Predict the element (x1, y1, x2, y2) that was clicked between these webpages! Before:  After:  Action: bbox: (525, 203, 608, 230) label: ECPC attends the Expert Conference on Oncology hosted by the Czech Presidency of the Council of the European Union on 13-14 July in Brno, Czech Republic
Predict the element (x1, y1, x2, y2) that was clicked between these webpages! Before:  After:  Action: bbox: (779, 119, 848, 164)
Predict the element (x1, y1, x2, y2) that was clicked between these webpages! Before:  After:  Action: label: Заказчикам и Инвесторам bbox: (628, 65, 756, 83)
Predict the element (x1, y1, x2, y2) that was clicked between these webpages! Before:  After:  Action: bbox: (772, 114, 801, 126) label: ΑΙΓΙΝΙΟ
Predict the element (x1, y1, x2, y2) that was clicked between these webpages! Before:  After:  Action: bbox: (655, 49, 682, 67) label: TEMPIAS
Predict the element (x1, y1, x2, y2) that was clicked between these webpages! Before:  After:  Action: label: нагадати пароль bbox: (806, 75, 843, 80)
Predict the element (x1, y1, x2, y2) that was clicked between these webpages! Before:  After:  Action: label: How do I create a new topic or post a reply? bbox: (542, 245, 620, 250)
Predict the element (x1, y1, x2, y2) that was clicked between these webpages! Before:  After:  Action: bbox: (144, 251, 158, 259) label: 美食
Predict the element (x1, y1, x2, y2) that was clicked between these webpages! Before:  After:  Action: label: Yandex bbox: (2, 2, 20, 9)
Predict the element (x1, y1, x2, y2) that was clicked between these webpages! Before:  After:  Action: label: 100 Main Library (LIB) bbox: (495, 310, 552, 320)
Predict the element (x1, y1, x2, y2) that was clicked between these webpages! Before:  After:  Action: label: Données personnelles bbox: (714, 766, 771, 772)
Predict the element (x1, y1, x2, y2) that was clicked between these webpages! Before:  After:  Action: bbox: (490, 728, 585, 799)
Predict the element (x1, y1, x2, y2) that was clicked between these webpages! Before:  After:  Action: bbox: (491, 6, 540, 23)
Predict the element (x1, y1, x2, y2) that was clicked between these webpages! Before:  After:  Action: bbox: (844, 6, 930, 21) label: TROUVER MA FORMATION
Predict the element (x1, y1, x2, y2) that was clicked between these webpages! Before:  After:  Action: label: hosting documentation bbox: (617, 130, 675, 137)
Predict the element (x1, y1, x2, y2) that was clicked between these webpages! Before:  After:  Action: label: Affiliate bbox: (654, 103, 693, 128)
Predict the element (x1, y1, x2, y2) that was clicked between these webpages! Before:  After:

TASK DETAILS
Rewrite every item above, changing "webpages" to "web pages" wherever it occurs and leaving all other text unchanged.

RESPONSE FOR THIS EXERCISE
Predict the element (x1, y1, x2, y2) that was clicked between these web pages! Before:  After:  Action: bbox: (525, 203, 608, 230) label: ECPC attends the Expert Conference on Oncology hosted by the Czech Presidency of the Council of the European Union on 13-14 July in Brno, Czech Republic
Predict the element (x1, y1, x2, y2) that was clicked between these web pages! Before:  After:  Action: bbox: (779, 119, 848, 164)
Predict the element (x1, y1, x2, y2) that was clicked between these web pages! Before:  After:  Action: label: Заказчикам и Инвесторам bbox: (628, 65, 756, 83)
Predict the element (x1, y1, x2, y2) that was clicked between these web pages! Before:  After:  Action: bbox: (772, 114, 801, 126) label: ΑΙΓΙΝΙΟ
Predict the element (x1, y1, x2, y2) that was clicked between these web pages! Before:  After:  Action: bbox: (655, 49, 682, 67) label: TEMPIAS
Predict the element (x1, y1, x2, y2) that was clicked between these web pages! Before:  After:  Action: label: нагадати пароль bbox: (806, 75, 843, 80)
Predict the element (x1, y1, x2, y2) that was clicked between these web pages! Before:  After:  Action: label: How do I create a new topic or post a reply? bbox: (542, 245, 620, 250)
Predict the element (x1, y1, x2, y2) that was clicked between these web pages! Before:  After:  Action: bbox: (144, 251, 158, 259) label: 美食
Predict the element (x1, y1, x2, y2) that was clicked between these web pages! Before:  After:  Action: label: Yandex bbox: (2, 2, 20, 9)
Predict the element (x1, y1, x2, y2) that was clicked between these web pages! Before:  After:  Action: label: 100 Main Library (LIB) bbox: (495, 310, 552, 320)
Predict the element (x1, y1, x2, y2) that was clicked between these web pages! Before:  After:  Action: label: Données personnelles bbox: (714, 766, 771, 772)
Predict the element (x1, y1, x2, y2) that was clicked between these web pages! Before:  After:  Action: bbox: (490, 728, 585, 799)
Predict the element (x1, y1, x2, y2) that was clicked between these web pages! Before:  After:  Action: bbox: (491, 6, 540, 23)
Predict the element (x1, y1, x2, y2) that was clicked between these web pages! Before:  After:  Action: bbox: (844, 6, 930, 21) label: TROUVER MA FORMATION
Predict the element (x1, y1, x2, y2) that was clicked between these web pages! Before:  After:  Action: label: hosting documentation bbox: (617, 130, 675, 137)
Predict the element (x1, y1, x2, y2) that was clicked between these web pages! Before:  After:  Action: label: Affiliate bbox: (654, 103, 693, 128)
Predict the element (x1, y1, x2, y2) that was clicked between these web pages! Before:  After:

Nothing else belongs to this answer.